Association of coagulation activation with clinical complications in sickle cell disease

Abstract

Background: The contribution of hypercoagulability to the pathophysiology of sickle cell disease (SCD) remains poorly defined. We sought to evaluate the association of markers of coagulation and platelet activation with specific clinical complications and laboratory variables in patients with SCD.

Design and methods: Plasma markers of coagulation activation (D-dimer and TAT), platelet activation (soluble CD40 ligand), microparticle-associated tissue factor (MPTF) procoagulant activity and other laboratory variables were obtained in a cohort of patients with SCD. Tricuspid regurgitant jet velocity was determined by Doppler echocardiography and the presence/history of clinical complications was ascertained at the time of evaluation, combined with a detailed review of the medical records.

Results: No significant differences in the levels of D-dimer, TAT, soluble CD40 ligand, and MPTF procoagulant activity were observed between patients in the SS/SD/Sβ⁰ thalassemia and SC/Sβ+ thalassemia groups. Both TAT and D-dimer were significantly correlated with measures of hemolysis (lactate dehydrogenase, indirect bilirubin and hemoglobin) and soluble vascular cell adhesion molecule-1. In patients in the SS/SD/Sβ⁰ thalassemia group, D-dimer was associated with a history of stroke (p = 0.049), TAT was associated with a history of retinopathy (p = 0.0176), and CD40 ligand was associated with the frequency of pain episodes (p = 0.039). In multivariate analyses, D-dimer was associated with reticulocyte count, lactate dehydrogenase, NT-proBNP and history of stroke; soluble CD40 ligand was associated with WBC count and platelet count; and MPTF procoagulant activity was associated with hemoglobin and history of acute chest syndrome.

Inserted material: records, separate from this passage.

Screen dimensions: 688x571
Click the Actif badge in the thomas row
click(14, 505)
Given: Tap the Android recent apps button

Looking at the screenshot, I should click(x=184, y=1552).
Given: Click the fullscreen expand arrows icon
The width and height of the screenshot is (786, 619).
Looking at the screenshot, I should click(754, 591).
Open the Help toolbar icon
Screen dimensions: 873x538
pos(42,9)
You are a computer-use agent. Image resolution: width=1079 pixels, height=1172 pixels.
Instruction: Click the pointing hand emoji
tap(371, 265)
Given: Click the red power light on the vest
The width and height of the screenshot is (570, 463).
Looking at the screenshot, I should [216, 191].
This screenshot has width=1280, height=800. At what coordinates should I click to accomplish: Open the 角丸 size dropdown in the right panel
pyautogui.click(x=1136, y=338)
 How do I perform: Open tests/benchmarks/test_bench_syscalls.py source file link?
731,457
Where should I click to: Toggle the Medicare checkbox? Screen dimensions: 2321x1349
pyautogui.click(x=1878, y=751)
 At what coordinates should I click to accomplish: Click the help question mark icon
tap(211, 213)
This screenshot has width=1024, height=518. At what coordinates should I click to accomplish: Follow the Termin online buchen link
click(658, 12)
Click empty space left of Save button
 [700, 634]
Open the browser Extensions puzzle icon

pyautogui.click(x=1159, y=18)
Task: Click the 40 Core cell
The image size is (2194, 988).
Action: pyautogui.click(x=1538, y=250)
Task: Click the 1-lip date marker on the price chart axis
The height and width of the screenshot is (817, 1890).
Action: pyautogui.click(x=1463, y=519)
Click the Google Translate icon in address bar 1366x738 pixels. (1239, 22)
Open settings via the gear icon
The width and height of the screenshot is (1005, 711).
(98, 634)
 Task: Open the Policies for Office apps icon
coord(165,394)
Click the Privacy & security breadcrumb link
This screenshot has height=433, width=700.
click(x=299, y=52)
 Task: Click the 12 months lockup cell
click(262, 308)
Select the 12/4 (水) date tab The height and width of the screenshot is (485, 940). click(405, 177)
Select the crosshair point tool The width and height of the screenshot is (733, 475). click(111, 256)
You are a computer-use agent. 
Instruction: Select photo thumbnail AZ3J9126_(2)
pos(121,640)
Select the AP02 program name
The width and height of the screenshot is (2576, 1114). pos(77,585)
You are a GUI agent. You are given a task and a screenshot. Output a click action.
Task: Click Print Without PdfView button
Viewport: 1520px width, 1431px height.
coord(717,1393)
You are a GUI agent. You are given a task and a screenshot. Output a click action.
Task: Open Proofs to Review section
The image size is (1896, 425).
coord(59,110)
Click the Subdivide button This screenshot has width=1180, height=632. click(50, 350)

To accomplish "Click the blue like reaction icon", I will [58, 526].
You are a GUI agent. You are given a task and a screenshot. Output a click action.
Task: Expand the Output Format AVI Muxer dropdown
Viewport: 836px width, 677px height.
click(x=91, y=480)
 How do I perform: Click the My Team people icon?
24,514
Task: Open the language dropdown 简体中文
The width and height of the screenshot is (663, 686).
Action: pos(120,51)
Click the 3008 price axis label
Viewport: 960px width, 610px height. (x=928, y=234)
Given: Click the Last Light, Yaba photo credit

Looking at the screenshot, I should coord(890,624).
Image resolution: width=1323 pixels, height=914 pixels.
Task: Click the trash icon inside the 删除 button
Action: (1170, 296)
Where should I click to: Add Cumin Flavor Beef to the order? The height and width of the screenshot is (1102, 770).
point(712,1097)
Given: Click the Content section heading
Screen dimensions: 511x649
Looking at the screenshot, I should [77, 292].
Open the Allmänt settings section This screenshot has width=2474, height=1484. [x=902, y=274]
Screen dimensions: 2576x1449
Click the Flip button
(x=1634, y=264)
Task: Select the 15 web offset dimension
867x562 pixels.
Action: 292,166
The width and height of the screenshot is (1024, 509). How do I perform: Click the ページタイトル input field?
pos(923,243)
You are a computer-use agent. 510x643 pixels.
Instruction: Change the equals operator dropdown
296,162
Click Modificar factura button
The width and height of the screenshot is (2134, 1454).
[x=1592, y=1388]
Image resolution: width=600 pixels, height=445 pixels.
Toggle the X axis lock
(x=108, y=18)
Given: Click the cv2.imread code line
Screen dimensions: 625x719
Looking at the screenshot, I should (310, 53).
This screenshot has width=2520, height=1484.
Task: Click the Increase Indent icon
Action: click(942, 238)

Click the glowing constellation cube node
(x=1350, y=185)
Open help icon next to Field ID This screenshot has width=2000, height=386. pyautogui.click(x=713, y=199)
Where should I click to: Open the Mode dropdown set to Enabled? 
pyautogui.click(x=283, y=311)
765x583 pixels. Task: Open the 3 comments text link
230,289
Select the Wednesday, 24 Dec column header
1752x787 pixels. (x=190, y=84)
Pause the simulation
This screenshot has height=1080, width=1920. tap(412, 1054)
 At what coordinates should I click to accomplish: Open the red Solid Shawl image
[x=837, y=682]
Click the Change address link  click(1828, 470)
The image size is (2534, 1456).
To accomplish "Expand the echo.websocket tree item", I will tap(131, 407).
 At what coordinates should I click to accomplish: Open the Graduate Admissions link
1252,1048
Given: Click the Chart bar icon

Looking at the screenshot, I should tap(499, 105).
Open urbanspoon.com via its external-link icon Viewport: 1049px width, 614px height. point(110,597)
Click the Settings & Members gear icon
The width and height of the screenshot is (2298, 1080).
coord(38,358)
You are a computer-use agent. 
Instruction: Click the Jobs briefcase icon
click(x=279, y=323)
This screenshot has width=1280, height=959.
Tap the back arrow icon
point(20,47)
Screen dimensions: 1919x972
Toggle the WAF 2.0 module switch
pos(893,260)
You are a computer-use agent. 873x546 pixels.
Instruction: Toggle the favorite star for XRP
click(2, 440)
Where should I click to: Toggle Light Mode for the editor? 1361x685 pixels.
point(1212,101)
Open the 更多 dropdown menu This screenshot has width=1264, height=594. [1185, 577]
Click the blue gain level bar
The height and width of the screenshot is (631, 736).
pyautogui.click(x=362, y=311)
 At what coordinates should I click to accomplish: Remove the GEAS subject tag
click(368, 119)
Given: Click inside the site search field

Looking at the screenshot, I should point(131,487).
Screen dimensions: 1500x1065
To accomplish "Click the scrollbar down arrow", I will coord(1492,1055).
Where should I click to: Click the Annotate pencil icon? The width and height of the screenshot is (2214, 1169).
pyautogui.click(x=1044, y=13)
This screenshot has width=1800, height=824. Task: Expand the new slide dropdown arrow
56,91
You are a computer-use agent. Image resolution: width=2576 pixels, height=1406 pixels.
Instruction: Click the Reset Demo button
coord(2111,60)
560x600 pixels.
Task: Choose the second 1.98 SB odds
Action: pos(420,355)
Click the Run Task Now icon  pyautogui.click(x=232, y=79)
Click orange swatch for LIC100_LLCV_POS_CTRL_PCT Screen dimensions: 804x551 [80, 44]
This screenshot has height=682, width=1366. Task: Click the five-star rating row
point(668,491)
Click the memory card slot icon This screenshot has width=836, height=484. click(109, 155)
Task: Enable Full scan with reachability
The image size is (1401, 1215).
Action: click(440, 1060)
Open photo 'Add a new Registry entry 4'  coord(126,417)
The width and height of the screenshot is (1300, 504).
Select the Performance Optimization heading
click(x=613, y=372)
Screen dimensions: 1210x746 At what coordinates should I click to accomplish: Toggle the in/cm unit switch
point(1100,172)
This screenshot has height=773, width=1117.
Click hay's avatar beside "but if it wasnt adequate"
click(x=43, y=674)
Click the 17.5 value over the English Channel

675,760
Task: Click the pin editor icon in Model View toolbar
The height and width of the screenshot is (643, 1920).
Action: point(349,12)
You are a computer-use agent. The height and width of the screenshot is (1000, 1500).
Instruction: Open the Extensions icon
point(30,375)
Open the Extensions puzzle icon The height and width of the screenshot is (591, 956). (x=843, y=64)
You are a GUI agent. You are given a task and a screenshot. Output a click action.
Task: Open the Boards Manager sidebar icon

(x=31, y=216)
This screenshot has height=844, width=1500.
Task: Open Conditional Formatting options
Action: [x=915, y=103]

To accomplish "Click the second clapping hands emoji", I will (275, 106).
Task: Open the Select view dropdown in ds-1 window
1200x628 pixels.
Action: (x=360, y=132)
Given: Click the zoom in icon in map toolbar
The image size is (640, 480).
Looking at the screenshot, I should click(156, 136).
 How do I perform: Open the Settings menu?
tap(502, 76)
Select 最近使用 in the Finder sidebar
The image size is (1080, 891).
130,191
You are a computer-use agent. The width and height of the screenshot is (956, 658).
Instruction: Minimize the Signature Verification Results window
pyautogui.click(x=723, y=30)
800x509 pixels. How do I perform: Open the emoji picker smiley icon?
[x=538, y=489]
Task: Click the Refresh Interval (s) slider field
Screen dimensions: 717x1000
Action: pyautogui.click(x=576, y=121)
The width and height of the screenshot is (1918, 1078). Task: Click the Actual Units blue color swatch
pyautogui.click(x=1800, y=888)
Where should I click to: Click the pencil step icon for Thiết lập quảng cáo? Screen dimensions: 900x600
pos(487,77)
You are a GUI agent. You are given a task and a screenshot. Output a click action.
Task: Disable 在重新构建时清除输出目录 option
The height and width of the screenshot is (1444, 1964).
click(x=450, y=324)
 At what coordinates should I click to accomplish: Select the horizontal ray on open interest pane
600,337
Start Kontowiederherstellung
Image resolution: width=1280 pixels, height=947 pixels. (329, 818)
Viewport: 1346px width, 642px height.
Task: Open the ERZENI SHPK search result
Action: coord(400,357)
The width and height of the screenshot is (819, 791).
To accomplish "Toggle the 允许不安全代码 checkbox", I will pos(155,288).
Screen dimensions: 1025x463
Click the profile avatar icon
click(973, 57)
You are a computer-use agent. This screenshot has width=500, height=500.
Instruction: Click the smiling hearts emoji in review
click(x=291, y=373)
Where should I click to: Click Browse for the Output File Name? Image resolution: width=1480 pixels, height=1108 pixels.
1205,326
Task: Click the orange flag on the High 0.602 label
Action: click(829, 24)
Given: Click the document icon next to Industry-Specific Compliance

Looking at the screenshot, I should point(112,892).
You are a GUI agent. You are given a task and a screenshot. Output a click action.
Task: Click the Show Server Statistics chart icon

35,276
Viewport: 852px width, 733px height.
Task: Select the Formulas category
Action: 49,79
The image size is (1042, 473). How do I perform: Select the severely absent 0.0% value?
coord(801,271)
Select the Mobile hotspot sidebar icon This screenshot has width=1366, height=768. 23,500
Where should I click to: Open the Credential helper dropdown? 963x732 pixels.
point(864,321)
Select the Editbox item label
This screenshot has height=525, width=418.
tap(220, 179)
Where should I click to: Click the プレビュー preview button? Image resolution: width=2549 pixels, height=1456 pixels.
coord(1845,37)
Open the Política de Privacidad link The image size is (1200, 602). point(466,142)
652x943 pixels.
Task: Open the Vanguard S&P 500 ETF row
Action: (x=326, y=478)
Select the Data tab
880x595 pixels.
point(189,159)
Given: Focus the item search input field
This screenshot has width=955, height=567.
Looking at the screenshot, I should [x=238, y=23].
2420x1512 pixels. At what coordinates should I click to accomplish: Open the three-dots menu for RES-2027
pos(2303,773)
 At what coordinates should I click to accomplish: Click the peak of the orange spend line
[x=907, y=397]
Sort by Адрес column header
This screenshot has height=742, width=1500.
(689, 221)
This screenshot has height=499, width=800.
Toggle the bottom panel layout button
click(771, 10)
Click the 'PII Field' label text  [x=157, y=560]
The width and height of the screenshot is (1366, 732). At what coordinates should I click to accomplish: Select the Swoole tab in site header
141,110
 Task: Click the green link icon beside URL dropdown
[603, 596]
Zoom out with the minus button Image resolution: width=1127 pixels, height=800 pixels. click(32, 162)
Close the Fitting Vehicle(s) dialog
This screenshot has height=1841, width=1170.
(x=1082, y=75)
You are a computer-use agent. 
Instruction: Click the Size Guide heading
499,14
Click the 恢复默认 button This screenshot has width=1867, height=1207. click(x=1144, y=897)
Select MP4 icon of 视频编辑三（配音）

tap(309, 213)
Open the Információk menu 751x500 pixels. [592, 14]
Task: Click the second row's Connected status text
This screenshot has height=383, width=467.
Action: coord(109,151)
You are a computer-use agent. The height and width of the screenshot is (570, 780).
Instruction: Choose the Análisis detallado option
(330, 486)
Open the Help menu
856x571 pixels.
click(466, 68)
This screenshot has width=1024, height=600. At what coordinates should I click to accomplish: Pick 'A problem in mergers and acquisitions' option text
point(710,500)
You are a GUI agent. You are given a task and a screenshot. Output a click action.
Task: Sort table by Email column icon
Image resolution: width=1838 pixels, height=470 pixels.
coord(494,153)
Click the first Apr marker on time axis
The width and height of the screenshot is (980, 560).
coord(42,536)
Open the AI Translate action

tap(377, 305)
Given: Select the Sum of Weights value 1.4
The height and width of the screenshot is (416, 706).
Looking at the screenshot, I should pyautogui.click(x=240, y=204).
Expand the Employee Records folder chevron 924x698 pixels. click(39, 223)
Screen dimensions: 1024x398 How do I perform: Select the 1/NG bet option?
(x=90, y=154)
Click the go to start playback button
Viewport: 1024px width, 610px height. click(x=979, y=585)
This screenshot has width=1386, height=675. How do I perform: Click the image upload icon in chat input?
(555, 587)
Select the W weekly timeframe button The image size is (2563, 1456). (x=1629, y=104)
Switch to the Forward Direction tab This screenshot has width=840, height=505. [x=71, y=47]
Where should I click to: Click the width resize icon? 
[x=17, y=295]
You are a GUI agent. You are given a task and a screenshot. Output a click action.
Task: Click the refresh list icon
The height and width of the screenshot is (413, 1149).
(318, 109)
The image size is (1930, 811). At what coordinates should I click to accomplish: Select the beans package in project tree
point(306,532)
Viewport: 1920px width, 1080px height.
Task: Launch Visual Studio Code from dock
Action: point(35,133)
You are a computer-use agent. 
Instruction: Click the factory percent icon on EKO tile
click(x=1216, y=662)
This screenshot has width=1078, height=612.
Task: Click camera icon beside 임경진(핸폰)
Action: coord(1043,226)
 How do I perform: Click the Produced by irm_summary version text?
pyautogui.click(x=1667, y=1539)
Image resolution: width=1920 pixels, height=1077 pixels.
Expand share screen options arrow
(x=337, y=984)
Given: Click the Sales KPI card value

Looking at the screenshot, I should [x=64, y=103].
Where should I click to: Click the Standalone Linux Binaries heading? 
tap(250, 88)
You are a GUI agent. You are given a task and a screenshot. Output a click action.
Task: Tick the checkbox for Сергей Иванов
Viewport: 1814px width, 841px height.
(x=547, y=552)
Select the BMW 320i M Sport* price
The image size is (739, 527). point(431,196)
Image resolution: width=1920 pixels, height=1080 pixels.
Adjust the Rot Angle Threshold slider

Conclusions: This study supports the association of coagulation activation with hemolysis in SCD. The association of D-dimer with a history of stroke suggests that coagulation activation may contribute to the pathophysiology of stroke in clinically severe forms of SCD. More research is needed to evaluate the contribution of coagulation and platelet activation to clinical complications in SCD.

Figure 1. TAT is correlated with D-dimer in sickle cell disease.

Plasma TAT is significantly correlated with plasma D-dimer in our study cohort (r = 0.66; p<0.0001).

Figure 2. TAT is correlated with lactate dehydrogenase in sickle cell disease.

TAT is correlated with lactate dehydrogenase in our study cohort (r = 0.57, p<0.0001).

Figure 3. D-dimer is correlated with lactate dehydrogenase in sickle cell disease.

D-dimer is correlated with lactate dehydrogenase in our study cohort (r = 0.56; p<0.0001).

Figure 4. D-dimer is correlated with soluble VCAM-1 in sickle cell disease.

D-dimer is correlated with soluble VCAM-1 in our study cohort (r = 0.49; p<0.0001).